I know when I meet someone, I make the point of saying I’m going to do my best to earn their trust by creating a safe, trusting atmosphere. The quicker they come to fully trust me and share what’s really going on – the big stuff – the quicker I’ll be able to personalize the experience for them; addressing their experiences and making the experience richer.

In short, I can only help someone with what I know to be their issues if those same issues are shared with me. If a person gets around to opening up with me late in our time together, that leaves less time for an in-depth response if they’d prefer one over me being a sounding board or an empathetic ear only.

Now if words alone were all someone needed to open up and share their biggest, darkest thoughts, fears and struggles, “Trust me” would suffice. Yeah, most people have heard these uttered before and been burned trusting those they felt could be trusted, eventually to be let them down. Those same people are ironically, often part of the problems people present.

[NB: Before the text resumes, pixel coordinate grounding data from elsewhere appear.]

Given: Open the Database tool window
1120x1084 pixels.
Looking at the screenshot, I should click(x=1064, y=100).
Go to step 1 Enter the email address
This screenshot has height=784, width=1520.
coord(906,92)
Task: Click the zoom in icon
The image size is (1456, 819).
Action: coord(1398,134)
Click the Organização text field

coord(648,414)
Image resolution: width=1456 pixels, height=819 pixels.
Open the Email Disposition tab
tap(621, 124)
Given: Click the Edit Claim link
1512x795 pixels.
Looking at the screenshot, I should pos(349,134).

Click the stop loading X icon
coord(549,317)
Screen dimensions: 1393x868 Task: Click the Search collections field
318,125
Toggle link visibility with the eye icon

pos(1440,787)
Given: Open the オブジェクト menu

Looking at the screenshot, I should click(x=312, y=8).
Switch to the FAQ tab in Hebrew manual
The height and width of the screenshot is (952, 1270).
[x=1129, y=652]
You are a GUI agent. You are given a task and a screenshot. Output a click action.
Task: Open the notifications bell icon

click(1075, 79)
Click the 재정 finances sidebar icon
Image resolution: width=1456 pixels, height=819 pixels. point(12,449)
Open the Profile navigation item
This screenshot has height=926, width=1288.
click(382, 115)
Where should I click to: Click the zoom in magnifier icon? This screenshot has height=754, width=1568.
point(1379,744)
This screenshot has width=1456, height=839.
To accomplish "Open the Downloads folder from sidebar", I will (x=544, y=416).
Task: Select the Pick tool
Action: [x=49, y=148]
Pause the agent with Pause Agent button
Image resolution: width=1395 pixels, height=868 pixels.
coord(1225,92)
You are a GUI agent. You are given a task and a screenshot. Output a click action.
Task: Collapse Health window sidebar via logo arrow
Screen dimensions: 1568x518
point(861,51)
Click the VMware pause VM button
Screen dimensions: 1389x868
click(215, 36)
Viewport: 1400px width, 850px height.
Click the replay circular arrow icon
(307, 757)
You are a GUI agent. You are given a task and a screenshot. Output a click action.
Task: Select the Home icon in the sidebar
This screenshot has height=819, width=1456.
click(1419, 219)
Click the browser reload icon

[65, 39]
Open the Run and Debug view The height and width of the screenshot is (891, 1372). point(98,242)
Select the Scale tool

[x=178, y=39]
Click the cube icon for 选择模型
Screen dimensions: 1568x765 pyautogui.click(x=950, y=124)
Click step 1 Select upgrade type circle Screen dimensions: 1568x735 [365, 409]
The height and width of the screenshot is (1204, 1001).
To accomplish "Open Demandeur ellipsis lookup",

Actions which support the words spoken are much more effective at creating a trusting atmosphere. So when you’re in a job where listening to people and providing help is involved, it shouldn’t come as a surprise that those same people before you are listening and watching. In a group setting, they want to first see how you respond to other people who open up a bit. Do you make light of what somebody shared? Do you seem interested or uncomfortable? If someone in a group shares something personal, did you give them an appropriate response or steer the conversation back to your own agenda?

In my job, I hear a lot of personal tragedies, I see the pain and shame on a lot of faces as people tell me things they’ve held inside for a long time. Every so often someone says, “I don’t know why I even told you; I haven’t shared that with anybody else. I said more than I’d planned on telling you.” If you’ve ever had someone say this or something similar, you know first-hand what a responsibility and privilege comes with such a disclosure.

Of course if you haven’t the time to listen to someone or the supporting resources to offer up when someone takes you up on your offer to listen, you should be careful of inviting the disclosure in the first place. After all, you may not like a lot of what you hear; what you hear could be more than just uncomfortable. Be ready to feel angry, shocked, troubled, concerned and if you’ve never feel these things you may not be as emotionally invested as you might or should be. I don’t mean you take on their issues; never that. However, taking what someone discloses, holding it for a time with care and sensitivity, then returning it to them in a way they can better carry the load can be more of a help than you know.

You’d think in some cases, that one’s position alone puts us in a position of trust; that it should come automatically. The biggest place of trust for most people is their parent or parents. “You can tell me anything” is something a parent might say, but children know that they can often only disclose so much to a parent. How many kids have kept their gender identification secret? An unexpected pregnancy hidden, an accident with the family car, or problems with bullying.

It’s not enough to say, “you can tell me anything.” People are often conflicted about wanting to share things – big things – but also afraid of ridicule, embarrassment, hurting the listener in the process, etc. Sharing often makes a person feel vulnerable, open to judgement; and if they respect you greatly, they may not want to risk having you think less of them for their behaviour, weakness, poor choices – past and present.

Shut down, dismissed, ignored, not believed; these are also the kinds of things people who want to open up and share are afraid of. “You don’t know what you’re talking about”, “You’re smarter than that”, “I don’t want to hear this!” are examples of being shut down and dismissed.

Fail to create an atmosphere of trust and you add another worry to the person you’re trying to help who may be burdened to the point of becoming numb and paralyzed.

A key is to find out what the person disclosing would like as an outcome. Are they looking for solutions or just an ear? Rushing to ‘solve their problem’ is often NOT what they want. When you, “solve” another’s problem yourself, you remove the learning moment, seize the empowerment you could have left them with and keep them dependent.